血管収縮薬 -なぜ劇的に効くのか?- -鼻づまりをとる最高の薬-

点鼻液シリーズの第2弾です。
前回は、ステロイド点鼻液について、書きました。ステロイド点鼻液は、花粉症やアレルギー性鼻炎に対して、非常に効果の高い点鼻液ですが、1つだけ、効果の出現までの時間が”最速ではないこと”があります。その点、血管収縮薬は、非常に即効性が高い点鼻液です。点鼻した瞬間から、効いてきます。いわゆる、最速で効果を現す、”最高の点鼻液”と言っても過言ではないと思います。

今回は、ステロイド点鼻液とともに、点鼻液の2大双璧とも言える、血管収縮薬について、書こうと思います。

鼻づまり…

みなさん、花粉症のとき、いちばん苦しい症状は何でしょうか。それは、もちろん、鼻づまりですね。鼻づまりは、集中力を欠くだけでなく、やる気を無くし、睡眠の妨げになり、生活の質を著しく落とします。このつらい鼻づまりは、一刻も早く取りたい鼻の症状ですが、耳鼻科に駆け込んで、のみ薬を飲んでも、今すぐによくなる症状ではありません。鼻づまりが起こってから、ステロイド点鼻液を点鼻しても、すぐに鼻づまりを取り去るのは難しいことです。
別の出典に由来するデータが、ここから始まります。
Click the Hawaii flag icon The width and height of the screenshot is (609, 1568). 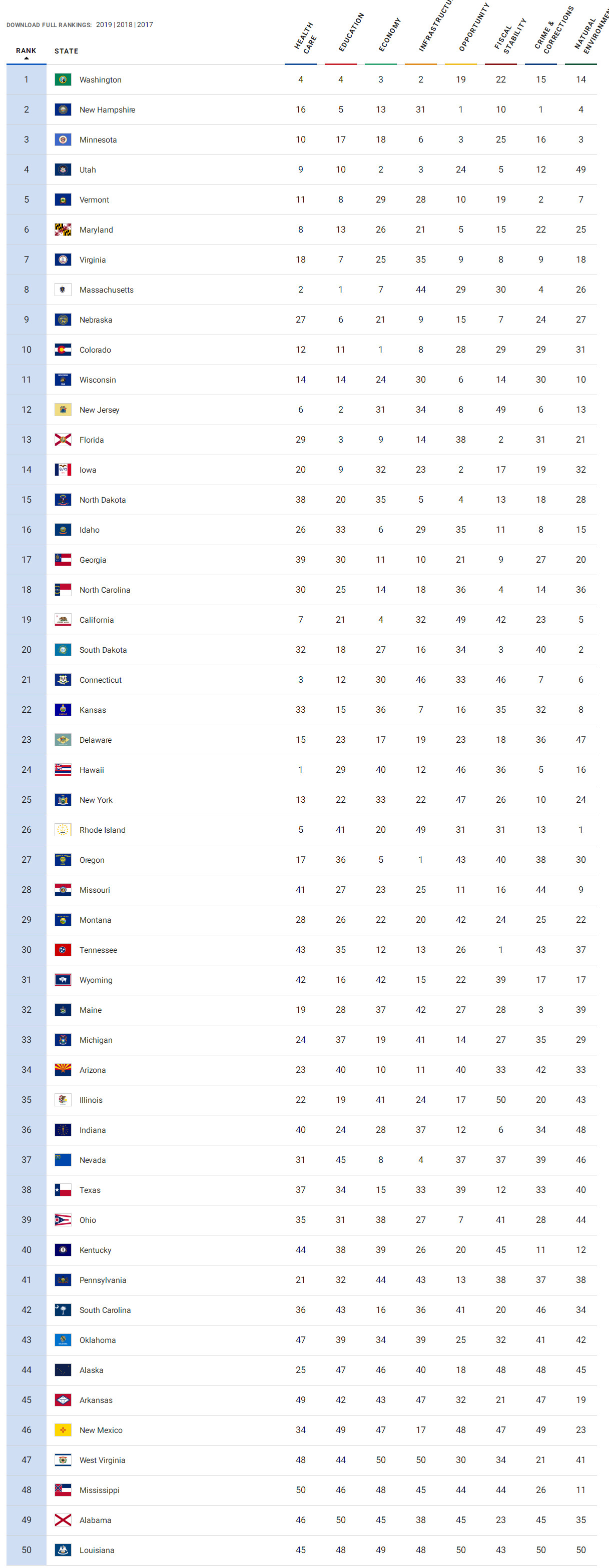click(x=63, y=769)

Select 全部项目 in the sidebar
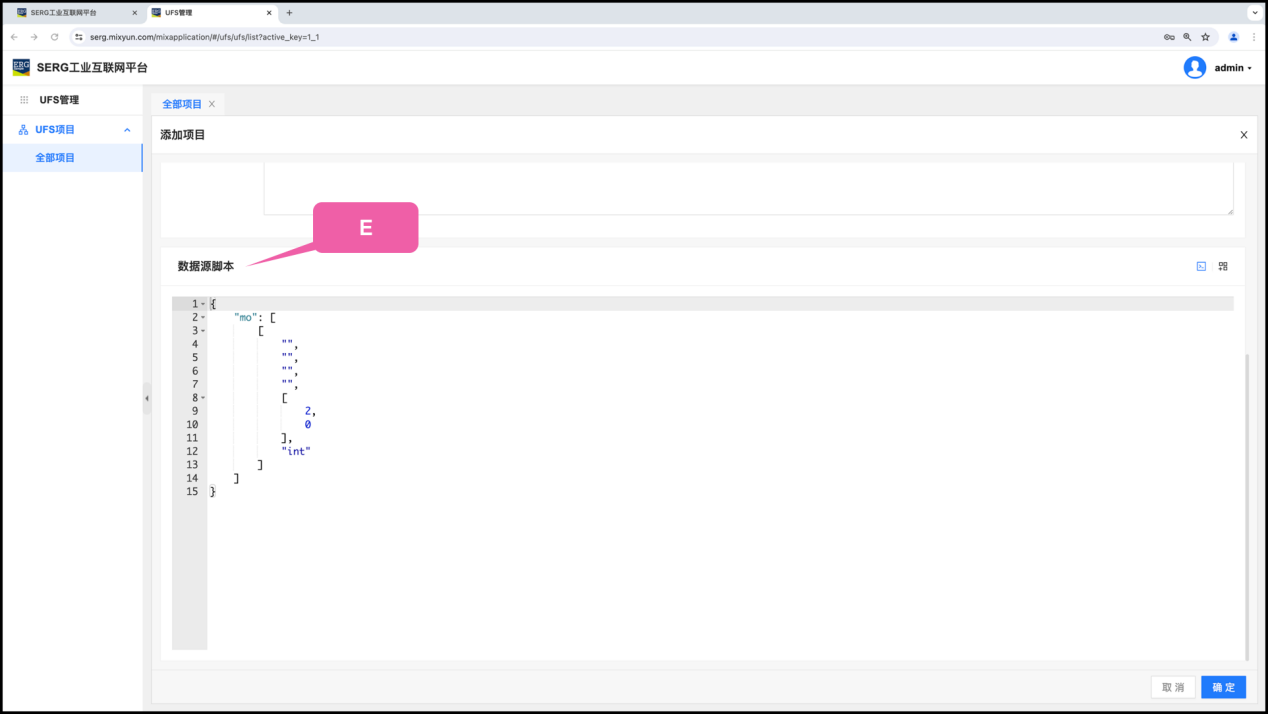coord(55,158)
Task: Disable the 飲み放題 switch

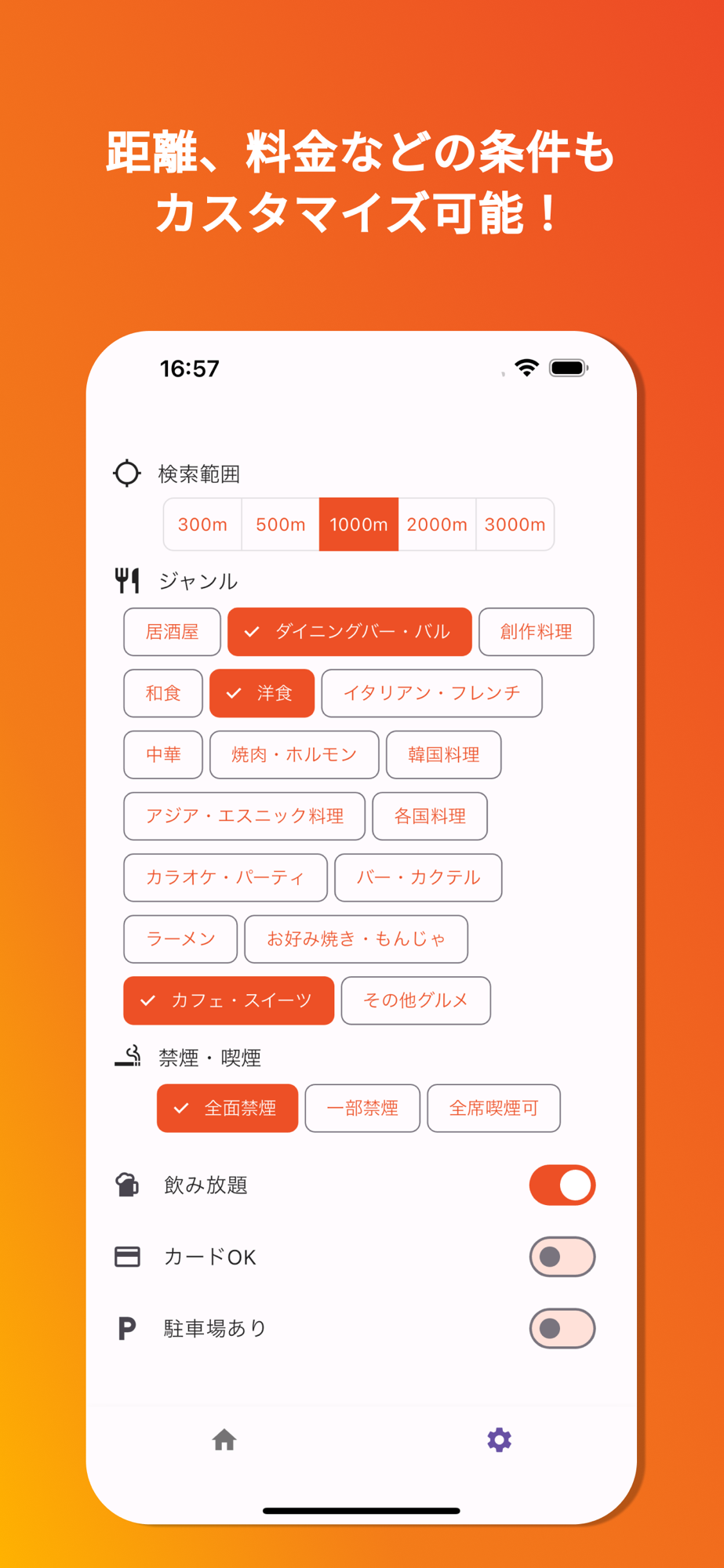Action: 562,1185
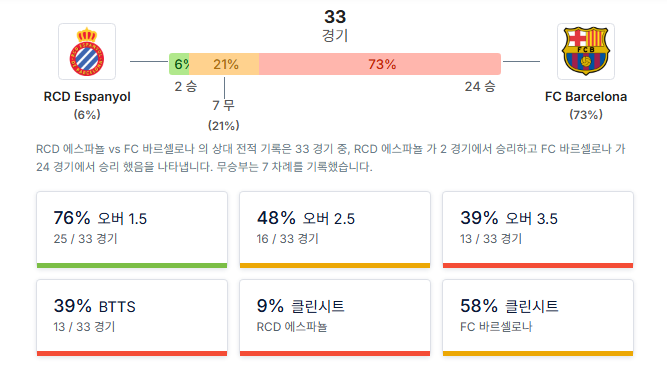Screen dimensions: 667x367
Task: Click the 33 경기 total matches heading
Action: pos(335,26)

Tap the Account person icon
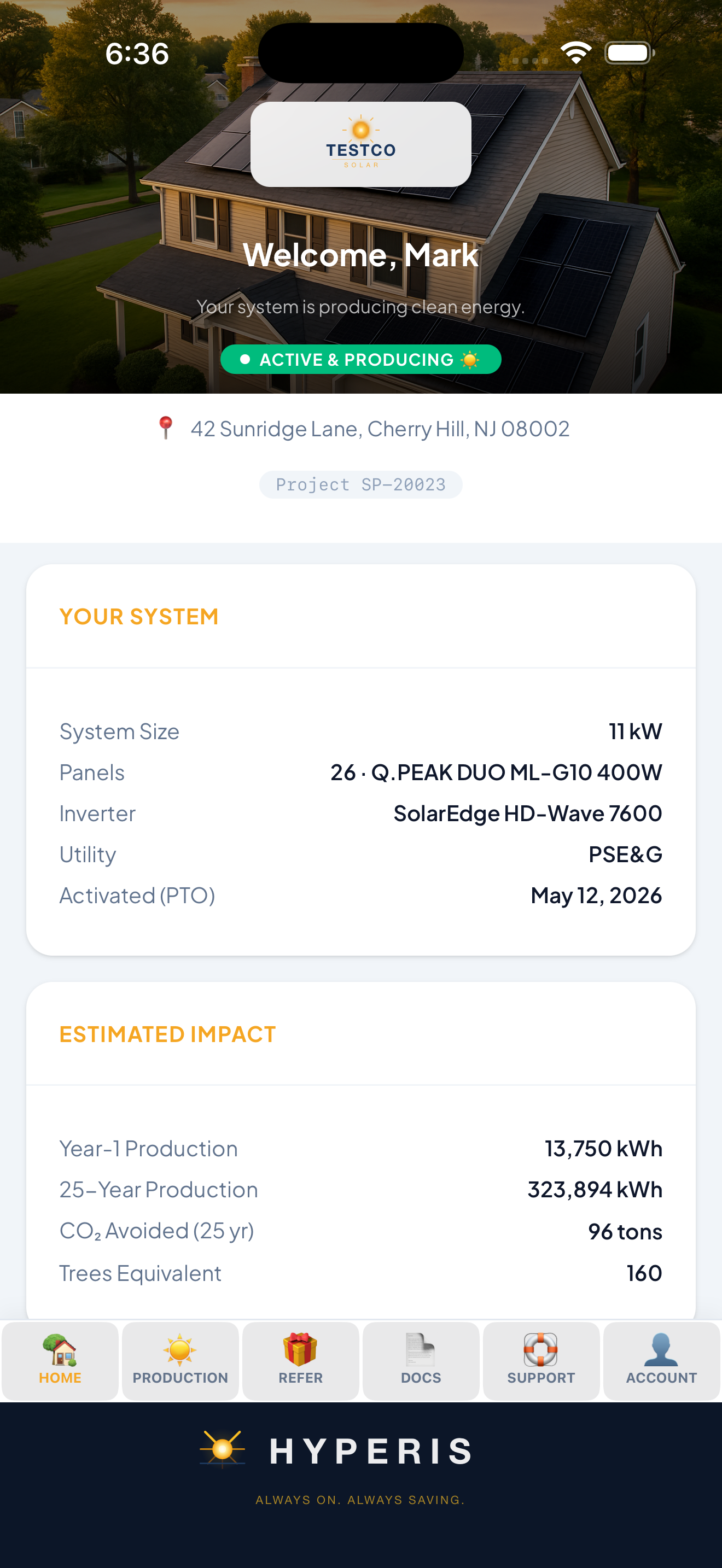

しかし、血管収縮薬は違います。点鼻してから10秒、30秒単位で鼻づまりが取れてきます。もちろん、花粉症やアレルギー性鼻炎の重症度によって、血管収縮薬の効果の程度は当然、違ってきます。それでも、血管収縮薬が効果を現すのはほとんど30秒から1分以内です。場合によっては点鼻した数秒後から効果を感じる時さえあります。よく考えれば、こんな薬は、そうあるものではありません。というか、まずないのではないでしょうか。

劇的な即効性をもつ、最強の点鼻液、血管収縮薬。それでは、何故、血管収縮薬は、効くのでしょうか?その答えを探ってみましょう。

血管とは?

血管収縮薬とは、何でしょうか。文字通り、血管を収縮させる薬です。しかし、それでは、血管収縮とは、いったい何でしょうか。まずは、血管は、どんな構造をしているのでしょう。

血管は通常、動脈→細動脈→毛細血管→細静脈→静脈、の順になっています。このうち、動脈と静脈は、わかりますね。重要なのは、細動脈、毛細血管、細静脈の3つです。何故、この3つの血管が重要かと言うと、この3つの血管は、収縮と拡張を繰り返して、血流の調節を行っているからです。

Artery 動脈 Arteriole 細動脈 Capillaries 毛細血管 Venule 細静脈 Vein 静脈
https://en.m.wikipedia.org/wiki/Arteriole

全身の血管系の基本構造は、このようになっています。血管の太さや本数、血管支配に違いはありますが、血流に視点をあてると、血液の流れ方は、この道筋をとって流れていきます。もちろん、動脈artery は、心臓から出た大動脈の分枝で、静脈vein は、上大静脈または下大静脈に入り、右心房に戻ります。

さて、ここで、血管のどこがどのように収縮するのでしょうか。

動脈、静脈、毛細血管

毛細血管を中心に、全身の血流を考えるとき、毛細血管の前の血管(動脈系)と毛細血管の後の血管(静脈系)を比較する必要があります。どこが違うのか。

動脈Arteryと静脈Vein、その間にある毛細血管Capillaries
血管平滑筋Smooth muscle🟡は動脈にも静脈にも存在します。
https://en.m.wikipedia.org/wiki/Capillary

ここで、動脈と静脈について、解剖学にどうなってきるのか。

動脈Artery の壁構造(断面)
動脈は、内膜Tunica intima 、中膜Tunica media 、外膜Tunica externa の3層構造です。このうち、中膜に、血管平滑筋Smooth muscle が存在します。
https://en.m.wikipedia.org/wiki/Artery

血管平滑筋は、収縮と弛緩を繰り返して、血管の直径を変化させます。

次に、静脈です。

静脈も基本的に3層構造です。中膜に血管平滑筋(ライトブルー色)が存在します。細静脈(黄色)は、血管平滑筋が非常に薄くなります。
https://en.m.wikipedia.org/wiki/Vein

静脈の3層構造(断面)
https://en.m.wikipedia.org/wiki/Vein
各サイズの静脈では、血管平滑筋の層に違いがあります。中膜がしっかりしている大静脈や中型の静脈では、血管平滑筋の層が厚く、多くの血管平滑筋が存在します。細静脈Venules では、中膜がうすいため、わずかの血管平滑筋しか存在しません。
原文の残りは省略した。